No antics, no extreme situations, no emotional outbursts, no violence and no crime, not even the slightest bit of disagreement. There is nothing to report about it because it does not seem to be worth listening or reading.
When I think about it, I remember how it is. Easy is. I wake up. The alarm clock rang. Half asleep I already realize that you are there. Unaware. Only your warmth and your skin, and that it is good that you are there. Quite banal nice, that you are there when I wake up and put the alarm clock to snooze. I’ll treat myself to ten more minutes. Maybe you too, to roll me in your arm again. You draw me to you, your arm around me, a little closer to you, even in half asleep.
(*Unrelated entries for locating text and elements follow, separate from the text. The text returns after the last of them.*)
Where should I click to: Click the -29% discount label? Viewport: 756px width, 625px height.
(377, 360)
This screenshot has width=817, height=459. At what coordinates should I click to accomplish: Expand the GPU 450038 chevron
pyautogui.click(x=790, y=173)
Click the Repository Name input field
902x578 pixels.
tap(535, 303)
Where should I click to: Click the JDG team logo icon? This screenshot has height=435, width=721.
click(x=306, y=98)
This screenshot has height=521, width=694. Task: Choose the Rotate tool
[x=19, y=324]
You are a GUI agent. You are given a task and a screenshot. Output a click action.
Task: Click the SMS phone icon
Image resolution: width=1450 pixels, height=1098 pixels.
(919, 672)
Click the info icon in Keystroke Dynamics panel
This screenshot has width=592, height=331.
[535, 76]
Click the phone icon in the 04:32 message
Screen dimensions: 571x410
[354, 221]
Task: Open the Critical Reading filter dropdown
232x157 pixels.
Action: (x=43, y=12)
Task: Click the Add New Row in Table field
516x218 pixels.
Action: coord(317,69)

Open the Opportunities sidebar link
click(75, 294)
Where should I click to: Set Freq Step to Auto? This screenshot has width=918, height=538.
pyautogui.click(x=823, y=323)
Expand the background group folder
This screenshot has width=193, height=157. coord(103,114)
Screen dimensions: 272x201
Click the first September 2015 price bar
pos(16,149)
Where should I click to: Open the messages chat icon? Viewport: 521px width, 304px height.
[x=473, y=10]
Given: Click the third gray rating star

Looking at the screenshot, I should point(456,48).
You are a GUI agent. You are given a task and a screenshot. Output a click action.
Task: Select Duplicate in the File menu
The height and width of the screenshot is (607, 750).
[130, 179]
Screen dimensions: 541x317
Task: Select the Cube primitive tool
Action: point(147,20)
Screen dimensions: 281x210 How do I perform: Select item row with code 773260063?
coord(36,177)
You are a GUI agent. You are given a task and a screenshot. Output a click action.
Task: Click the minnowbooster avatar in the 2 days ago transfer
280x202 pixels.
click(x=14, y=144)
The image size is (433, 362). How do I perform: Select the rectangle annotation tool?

I still doze a little. The glint of sunlight, the beginning of the day, falls through the windows. As with that walk through the branches and the leaves. Dancing points of light on the ground. We chat and look to the clouds. Sometimes we are silent too. Reflecting upon what was said last, or grasping the coming thought, even in words or merely in grasping your hand, my hand. Then you release my hand, because you need them to talk. We laugh. Also, because life is beautiful and we have the freedom. Not only but also. And we are serious. It is not all well and good, far from it, but it is a happiness that carries and embraces us, which also gives us hope, strength and courage and perseverance. Even if the images in my head spread over all the misery and suffering and cannot be scared away. When I am overcome by this kind of sadness that is so profound that it pervades me like a pain. Then you hug me and just hold me like that. When going for a walk. In the local. Even at night, when it is that I awake from sleep, because these pictures pursue me into my dreams. You do not have to say anything. You’re there. Very close, and slowly I calm down again until I can fall asleep again. Also, because you snore, sometimes. It has something reassuring. I also snore, now and then, you say. We have nothing to blame. I find nothing, nothing to reproach, nothing to upset, nothing to annoy. It’s weird because it happens to me so often. Just not with you. It’s quiet and easy and how it is. Even if we are traveling together. Following the social practices. Then you’re there. Somewhere. Near. Unconcerned because it is not necessary to bother each other. A life of its own, anyway, or just because, to come together again. There would be nothing else to tell. Easy to be with other people, too. To pull back, to be for yourself, too. I lay my head on your chest. We watch TV, we listen to music or we look up to the stars. It is so trivial and simple, yet so extraordinary and unusual. Nevertheless, there is nothing to report. The triviality is bored and the extraordinary is only in the experience itself.
The alarm goes on again. I turn it off and remove myself from your arm, away from your warmth, your skin. Quietly I get up, put on my clothes and try to wake up completely. As the coffee bubbles, I look out into the morning. The new day is here. It has to be lived. Quickly I drink the cup empty and take the shoes for safety’s sake in the hand. I will not wear them outside so I can step more calm. But when I pass the door behind which the bed is where you are still lying, because you do not have to get up and can still sleep, I cannot resist, slip in and give you a kiss, gently stroke the hand over your cheek. I smile at you. It’s nice to see you like this. You look so satisfied. I hope you are. Then I pull myself loose and go, close the door behind me. That’s what it was. This is the daily, normal, quiet happiness. There is nothing to report about that.